Yazdığım çoğu öyküde zaten olabildiğince eril dilden uzak durmaya çalışan bir yazarım. Ama bu kitaptaki öyküler eril dilin tamamen dışına kaydı, daha cinsiyetsiz, daha dişil bir dünyaya ait hale geldi yazdıkça. Özel bir çaba gerekli miydi bilmiyorum ama annemin diline, ninemin sesine, teyzemin kahkahasına, komşuların muhabbetlerine ne kadar aşinaysam bu öykülerin diline de o kadar hakimim diyebilirim. Zor değil bence. Zaten o dilin kucağına doğuyoruz. Önemli olan o dili korumak, kollamak, kaybetmemek, hatırlamak. Özel bir çalışma değil ama bir özen istiyor belki de.

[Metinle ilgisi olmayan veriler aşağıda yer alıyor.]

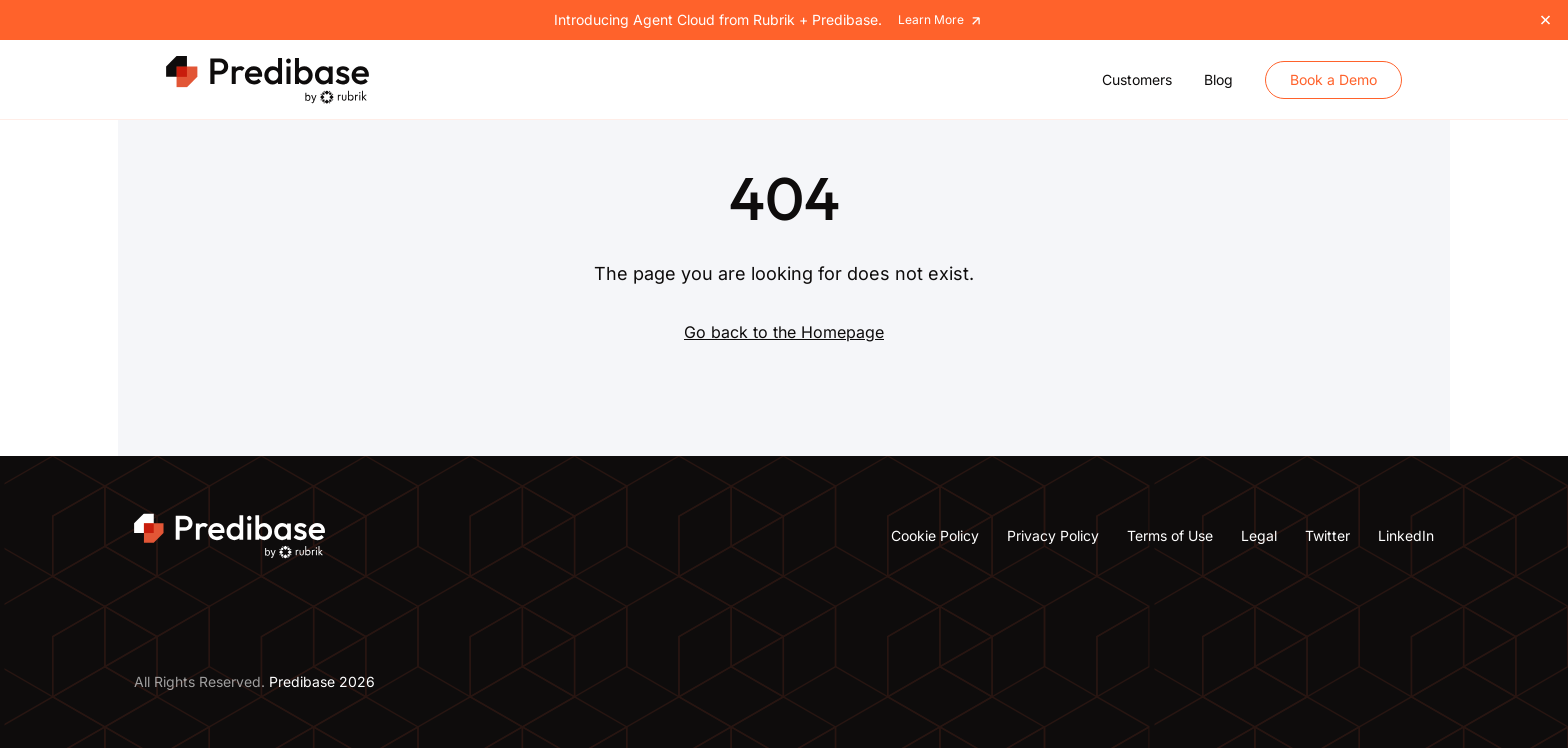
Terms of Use (1170, 535)
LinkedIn (1406, 535)
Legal (1259, 535)
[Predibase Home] (270, 80)
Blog (1218, 79)
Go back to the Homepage (784, 332)
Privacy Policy (1053, 535)
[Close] (1545, 20)
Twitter (1327, 535)
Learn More (941, 20)
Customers (1137, 79)
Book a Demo (1333, 79)
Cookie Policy (935, 535)
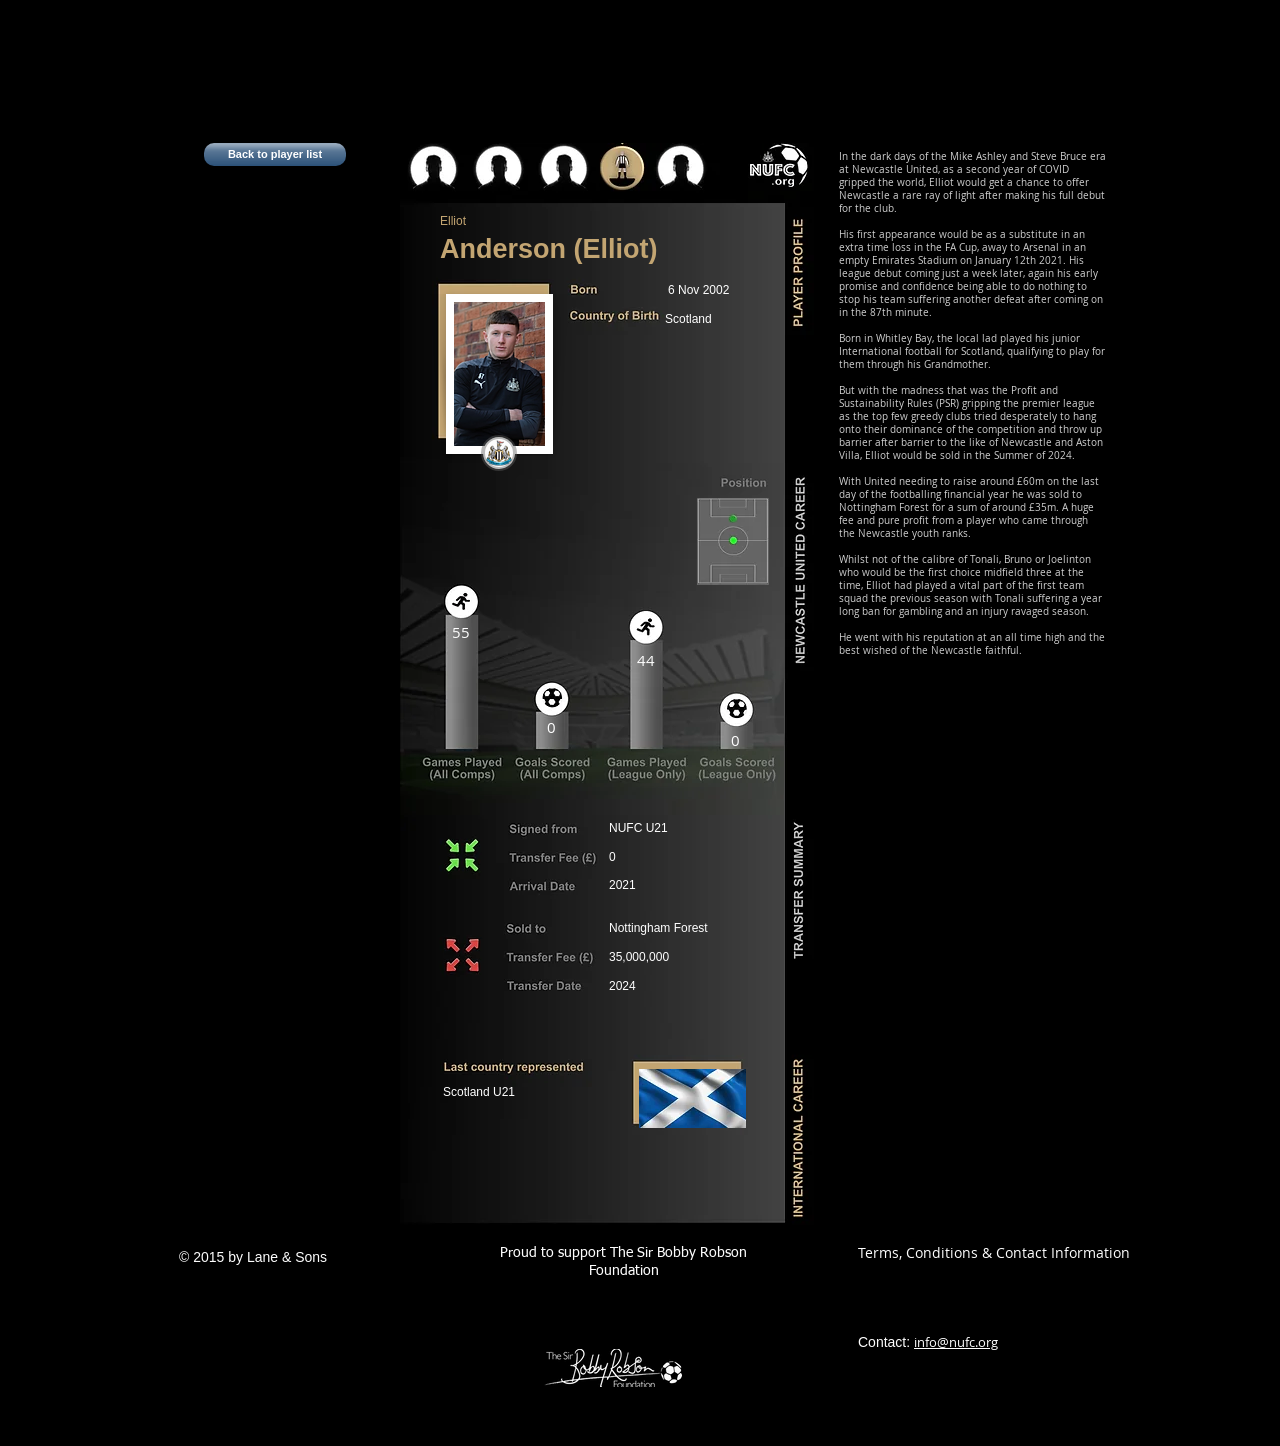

Kitap tanıtımında masal ibaresi oldukça fazla kullanılıyor. Öyküleri birer masal olarak da okuyabilir miyiz? Neden karanlık masallar?
Öykülerin hepsi masal değil elbette, masal tınısı, tadı olanlar yoğun hissediliyor belki de. Özel bir çaba sarf etmedim ama seksenler çocuğu olarak masallarla büyüdüğümü söyleyebilirim. Masal kitapları okuyup, Adile Naşit’ ten uykudan önce masalları izleyip, radyo tiyatroları dinleyen bir jenerasyondan geldiğim için belki de masalsı bir anlatımı tercih ediyorum. Düş ile gerçek kol kola. Marquez’in büyüsünü de unutmamak gerekir. Neden karanlık dersen; bir gazetenin üçüncü sayfasına birkaç saniye bakmak, bir haber programını ya da bir televizyon dizisini bir süre izlemek yeterli sanırım. Aşk, töre, namus, kıskançlık, cinnet, delilik sebebi ne olursa olsun o kadar şiddet dolu bir dünyada ikamet ediyoruz ki bütün bunları ancak masalmış gibi anlatabilirdim zannımca. Uyutmayan, kağıt kesiği gibi sızlatan cinsten masallar. ‘Peri Kızı Af Buyrun’ biraz gerçek, biraz masal, biraz düş, biraz rüya af buyrun.